Jamil - 1 year ago 94
R Question

# Online PCA in R

I'm trying to code online PCA in R, there is no existing implementation of this code available, thus, it may be useful for others as well. The pseudo-code can be found here (Algorithm 1). What I've done so far is as follows:

PCA<-function(X,k,epsilon){
X_f<-norm(as.matrix(X),"f")
d<-nrow(X)
n<-ncol(X)
l<-floor((8*k)/(epsilon^2))
U<-matrix(0,d,l)
C<-matrix(0,d,d)
Y<-matrix(0,n,l)
for(t in 1:n){
r<-X[,t]-(U%*%t(U)%*%X[,t])
n<-C + r%*%t(r)
while(norm(n,"2") >= 2*(X_f^2)/l){
lamb<-eigen(C)\$values[1]
u<-eigen(C)\$vectors[,1]
U<-cbind(U,u)
#U[,which(!apply(U==0,2,all))]
C<-C-(lamb*(u%*%t(u)))
r<-X[,t]-(U%*%t(U)%*%X[,t])
}
C<-C+(r%*%t(r))
y<-matrix(0,1,l)
y<-t(U)%*%x_t
Y[t,]<-y
}
return(Y)
}

To test the code I used the famous fisher iris data:

log.ir <- log(iris[, 1:4])
ir.species <- iris[, 5]

ir.pca <- PCA(log.ir,50,0.2)

There seems to be a bug in the code, which is not so obvious to me, the while loop never stops, can some one please help?

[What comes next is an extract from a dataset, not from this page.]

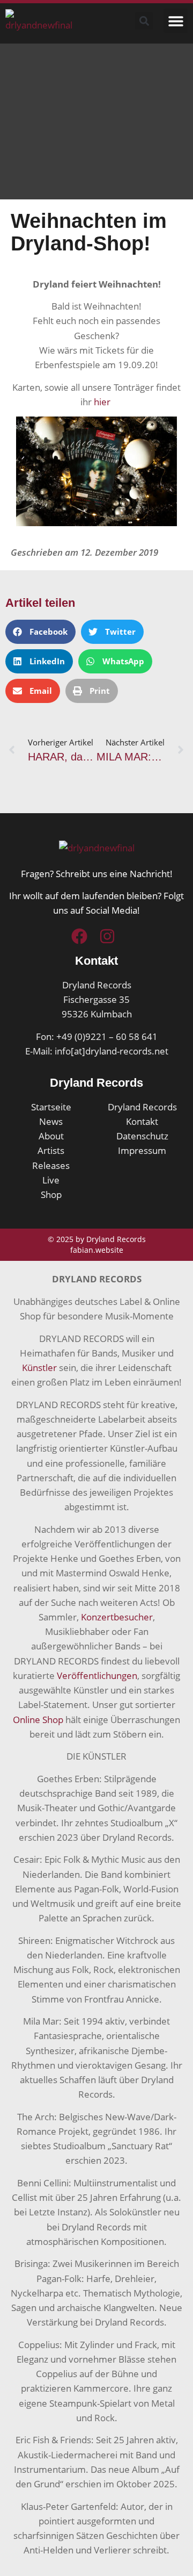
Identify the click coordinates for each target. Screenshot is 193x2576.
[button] (176, 21)
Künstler (39, 1367)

It's because while(norm(n,"2") >= 2*(X_f^2)/l) never finishes, 2*(X_f^2)/l) is always smaller than norm(n,"2")

In fact if you print out the values of these, and debug(PCA) you'll see that they never change

function(X,k,epsilon){
X_f<-norm(as.matrix(X),"f")
d<-nrow(X)
n<-ncol(X)
l<-floor((8*k)/(epsilon^2))
U<-matrix(0,d,l)
C<-matrix(0,d,d)
Y<-matrix(0,n,l)
for(t in 1:n){
r<-X[,t]-(U%*%t(U)%*%X[,t])
n<-C + r%*%t(r)
while(norm(n,"2") >= 2*(X_f^2)/l){
print(norm(n,"2") )
print(2*(X_f^2)/l)
lamb<-eigen(C)\$values[1]
u<-eigen(C)\$vectors[,1]
U<-cbind(U,u)
U[,which(!apply(U==0,2,all))]
C<-C-(lamb*(u%*%t(u)))
r<-X[,t]-(U%*%t(U)%*%X[,t])
}
C<-C+(r%*%t(r))
y<-matrix(0,1,l)
y<-t(U)%*%x_t
Y[t,]<-y
}
return(Y)
}

debug(PCA)

In general using print statements inside of functions you want to debug is a good way to diagnose problems.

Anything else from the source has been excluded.